(Records from a collection)
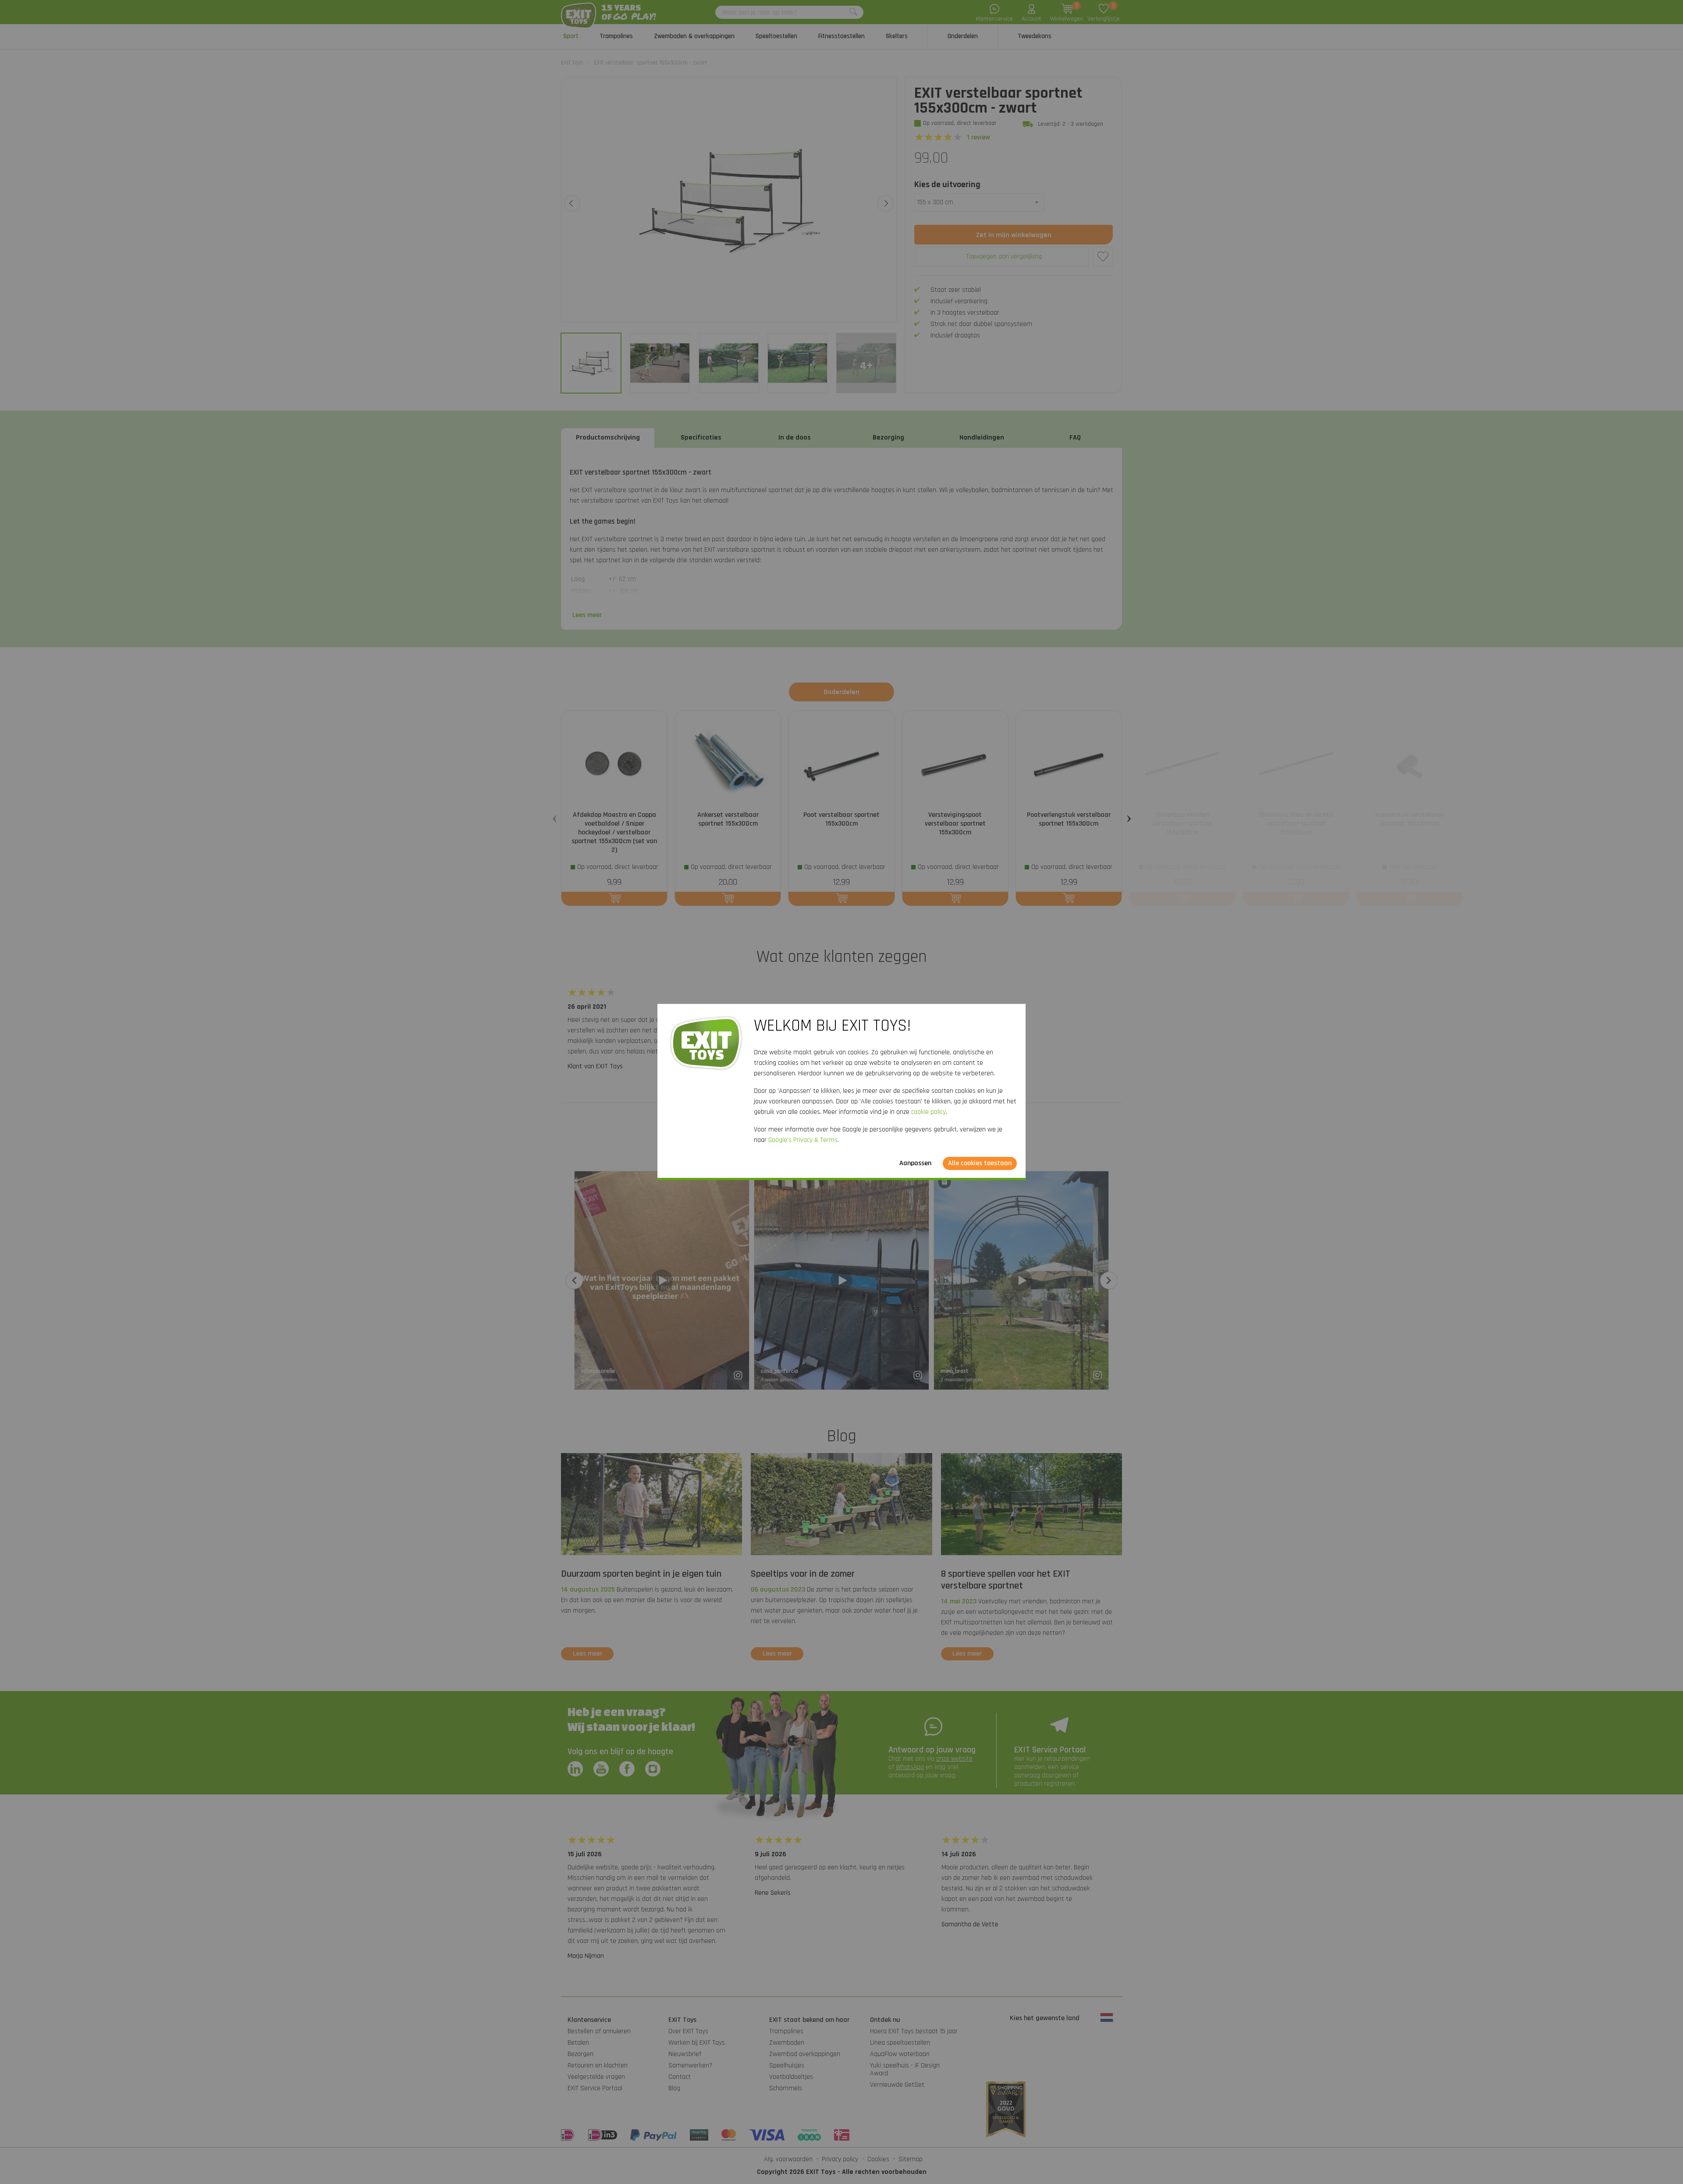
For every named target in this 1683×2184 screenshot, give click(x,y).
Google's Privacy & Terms (803, 1140)
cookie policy (928, 1112)
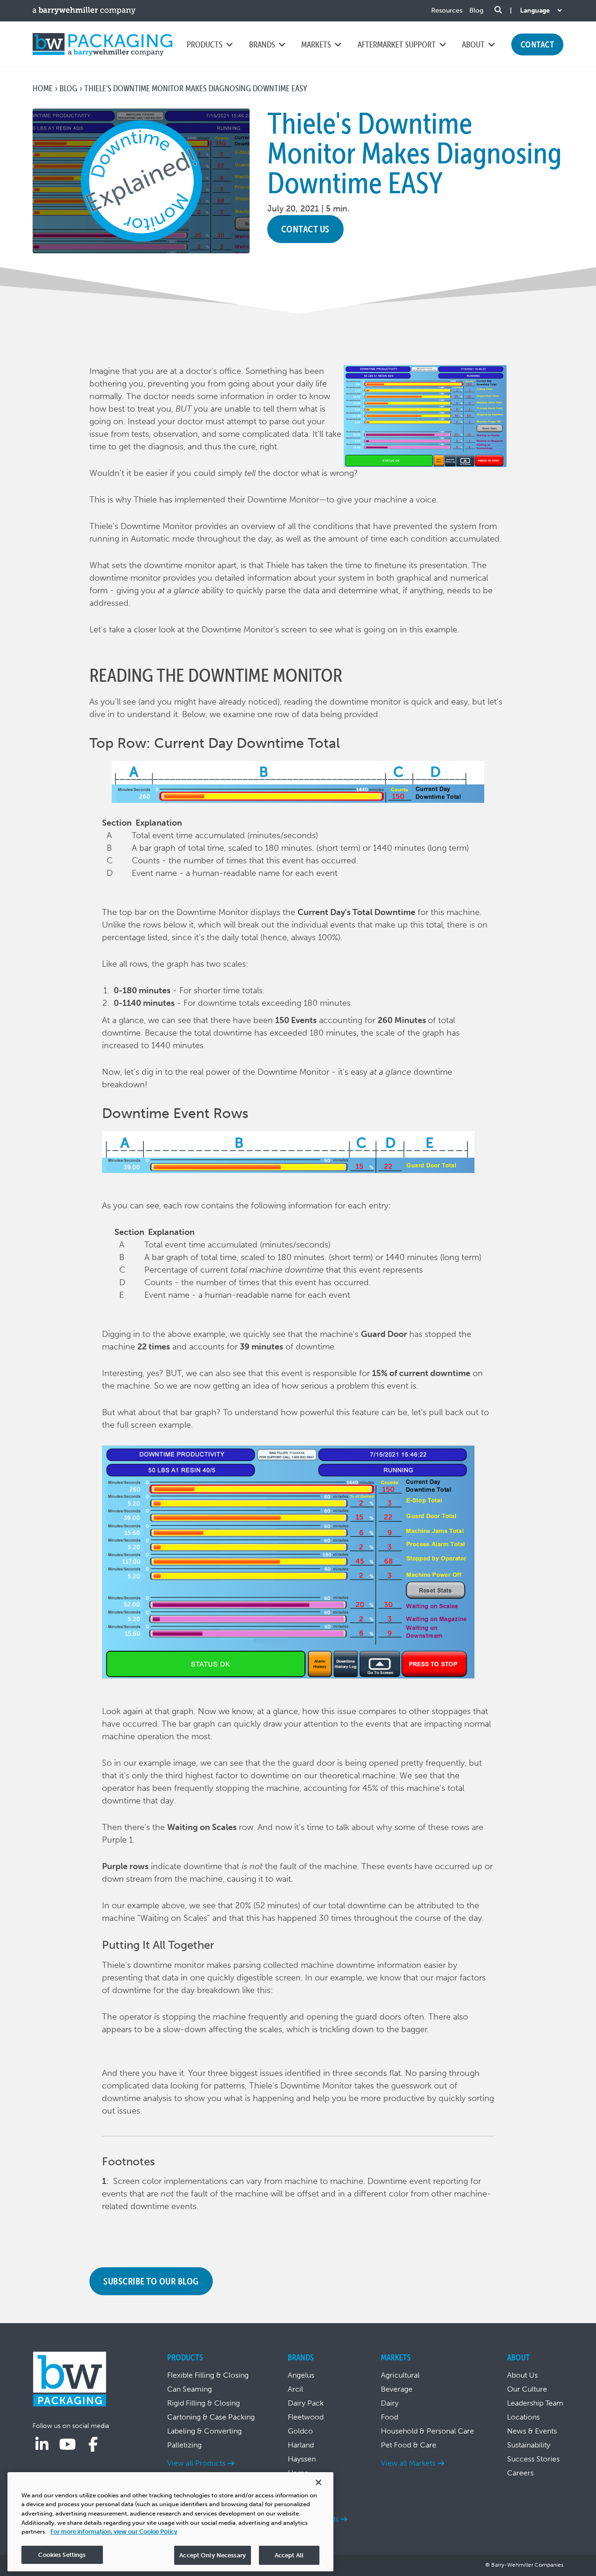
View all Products (196, 2463)
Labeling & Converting (204, 2431)
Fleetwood (306, 2417)
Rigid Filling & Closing (203, 2403)
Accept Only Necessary (212, 2554)
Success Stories (533, 2458)
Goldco (300, 2431)
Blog (476, 10)
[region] (170, 2521)
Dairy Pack (306, 2403)
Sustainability (528, 2444)
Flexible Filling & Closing (208, 2375)
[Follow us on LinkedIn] (42, 2445)
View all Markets (408, 2463)
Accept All (289, 2554)
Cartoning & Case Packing (211, 2417)
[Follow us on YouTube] (67, 2445)
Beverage (397, 2389)
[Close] (318, 2482)
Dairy (390, 2403)
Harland (301, 2444)
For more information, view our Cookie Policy (113, 2531)
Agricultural (400, 2375)
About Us (522, 2375)
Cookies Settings (62, 2554)
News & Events (532, 2431)
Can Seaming (189, 2389)
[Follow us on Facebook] (93, 2445)
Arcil (295, 2389)
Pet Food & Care (408, 2444)
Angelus (301, 2375)
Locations (523, 2417)
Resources (446, 10)
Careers (520, 2472)
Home (43, 88)
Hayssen (302, 2458)
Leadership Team (535, 2403)
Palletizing (184, 2444)
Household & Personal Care (427, 2431)
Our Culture (527, 2389)
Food (389, 2417)
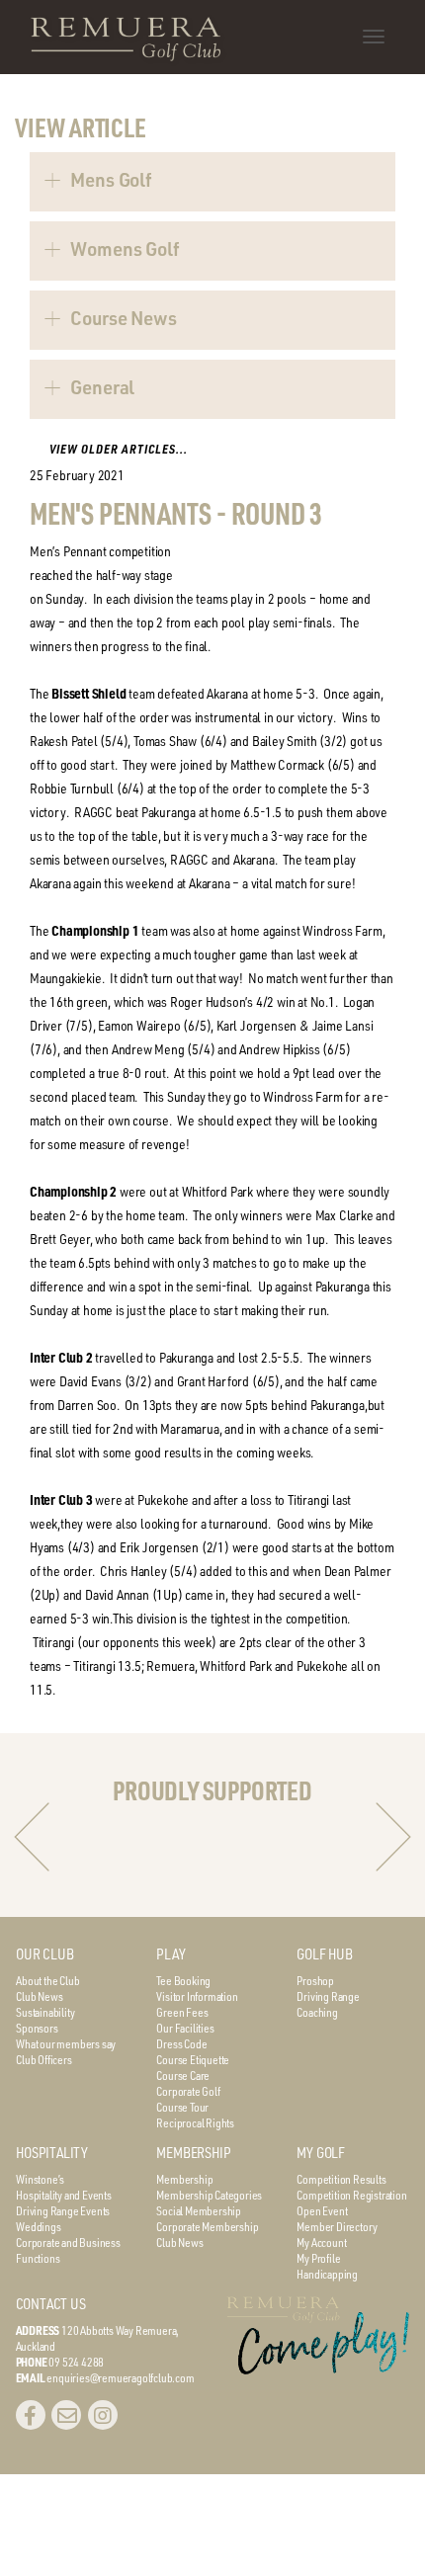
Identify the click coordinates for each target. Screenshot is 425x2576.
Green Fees (182, 2012)
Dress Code (181, 2043)
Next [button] (393, 1836)
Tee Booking (183, 1980)
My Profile (318, 2258)
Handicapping (327, 2274)
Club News (39, 1996)
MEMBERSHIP (193, 2152)
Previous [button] (31, 1836)
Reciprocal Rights (195, 2122)
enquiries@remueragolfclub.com (120, 2377)
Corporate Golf (187, 2091)
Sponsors (36, 2028)
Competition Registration (351, 2194)
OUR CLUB (44, 1954)
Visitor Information (196, 1996)
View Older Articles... (118, 449)
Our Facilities (184, 2028)
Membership (184, 2179)
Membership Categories (209, 2194)
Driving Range (328, 1996)
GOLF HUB (324, 1954)
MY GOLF (321, 2152)
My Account (321, 2242)
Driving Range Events (63, 2210)
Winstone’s (40, 2179)
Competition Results (341, 2179)
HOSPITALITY (52, 2152)
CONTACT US (51, 2303)
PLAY (170, 1954)
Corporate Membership (207, 2226)
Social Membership (198, 2210)
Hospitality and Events (64, 2194)
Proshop (315, 1980)
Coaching (317, 2012)
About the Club (47, 1980)
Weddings (38, 2226)
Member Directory (337, 2226)
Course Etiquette (192, 2059)
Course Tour (182, 2107)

* **What you are asked to do**: What are the lines of the data above that include the string "Competition"? Copy them.

* **Written response**:
Competition Registration (351, 2194)
Competition Results (341, 2179)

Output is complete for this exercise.